***** SOURCE MATERIAL *****

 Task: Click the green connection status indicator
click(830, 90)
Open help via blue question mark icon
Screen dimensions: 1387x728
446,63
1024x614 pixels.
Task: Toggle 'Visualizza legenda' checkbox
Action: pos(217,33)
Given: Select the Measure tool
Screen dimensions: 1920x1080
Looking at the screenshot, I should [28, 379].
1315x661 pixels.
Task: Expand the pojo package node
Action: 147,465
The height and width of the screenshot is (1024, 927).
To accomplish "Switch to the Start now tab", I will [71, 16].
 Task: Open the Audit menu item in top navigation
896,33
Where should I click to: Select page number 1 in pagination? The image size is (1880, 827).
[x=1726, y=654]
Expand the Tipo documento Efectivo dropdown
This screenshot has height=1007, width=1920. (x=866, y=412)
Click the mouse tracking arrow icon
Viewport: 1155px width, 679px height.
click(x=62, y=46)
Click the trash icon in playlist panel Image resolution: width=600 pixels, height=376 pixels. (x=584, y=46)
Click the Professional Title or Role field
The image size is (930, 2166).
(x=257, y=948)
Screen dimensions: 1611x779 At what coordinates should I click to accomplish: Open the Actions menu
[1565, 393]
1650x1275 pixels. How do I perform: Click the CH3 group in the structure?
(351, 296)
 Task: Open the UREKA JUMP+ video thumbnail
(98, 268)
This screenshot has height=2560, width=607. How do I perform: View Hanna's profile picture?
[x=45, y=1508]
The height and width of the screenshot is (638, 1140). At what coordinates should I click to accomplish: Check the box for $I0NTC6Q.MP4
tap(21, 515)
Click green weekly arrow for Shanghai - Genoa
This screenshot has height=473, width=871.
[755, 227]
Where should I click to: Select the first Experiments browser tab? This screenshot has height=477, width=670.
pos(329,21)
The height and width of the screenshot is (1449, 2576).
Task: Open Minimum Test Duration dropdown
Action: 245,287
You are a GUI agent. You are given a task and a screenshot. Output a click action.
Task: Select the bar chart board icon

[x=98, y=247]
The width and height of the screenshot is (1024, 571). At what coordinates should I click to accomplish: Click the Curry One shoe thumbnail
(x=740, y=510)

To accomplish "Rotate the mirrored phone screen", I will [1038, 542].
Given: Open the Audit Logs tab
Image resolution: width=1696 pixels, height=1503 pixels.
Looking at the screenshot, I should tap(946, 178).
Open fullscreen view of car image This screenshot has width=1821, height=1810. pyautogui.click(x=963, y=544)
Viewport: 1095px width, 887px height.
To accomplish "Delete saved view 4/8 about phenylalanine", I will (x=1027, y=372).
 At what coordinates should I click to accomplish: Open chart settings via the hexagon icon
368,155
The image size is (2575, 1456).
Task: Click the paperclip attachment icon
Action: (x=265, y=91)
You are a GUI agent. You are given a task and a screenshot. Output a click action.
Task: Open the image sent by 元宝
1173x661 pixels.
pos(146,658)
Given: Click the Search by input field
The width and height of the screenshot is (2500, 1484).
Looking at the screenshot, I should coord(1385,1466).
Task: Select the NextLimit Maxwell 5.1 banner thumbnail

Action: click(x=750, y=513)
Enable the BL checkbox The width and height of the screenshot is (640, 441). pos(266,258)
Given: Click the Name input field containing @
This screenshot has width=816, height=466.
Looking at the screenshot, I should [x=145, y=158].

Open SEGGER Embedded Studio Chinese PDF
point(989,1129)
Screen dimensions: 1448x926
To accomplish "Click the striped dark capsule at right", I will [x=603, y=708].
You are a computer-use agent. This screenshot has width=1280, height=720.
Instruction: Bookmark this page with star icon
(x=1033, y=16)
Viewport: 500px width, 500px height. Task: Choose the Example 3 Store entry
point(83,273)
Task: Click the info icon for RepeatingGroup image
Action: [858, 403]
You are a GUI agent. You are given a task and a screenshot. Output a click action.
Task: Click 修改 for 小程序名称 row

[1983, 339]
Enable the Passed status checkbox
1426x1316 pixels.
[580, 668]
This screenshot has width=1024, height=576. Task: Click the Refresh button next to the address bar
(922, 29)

*****

WHAT IS ASKED:
Pick out every line of the records that contains the string "Expand" and copy each one in full.

COMPLETE ANSWER:
Task: Expand the pojo package node
Expand the Tipo documento Efectivo dropdown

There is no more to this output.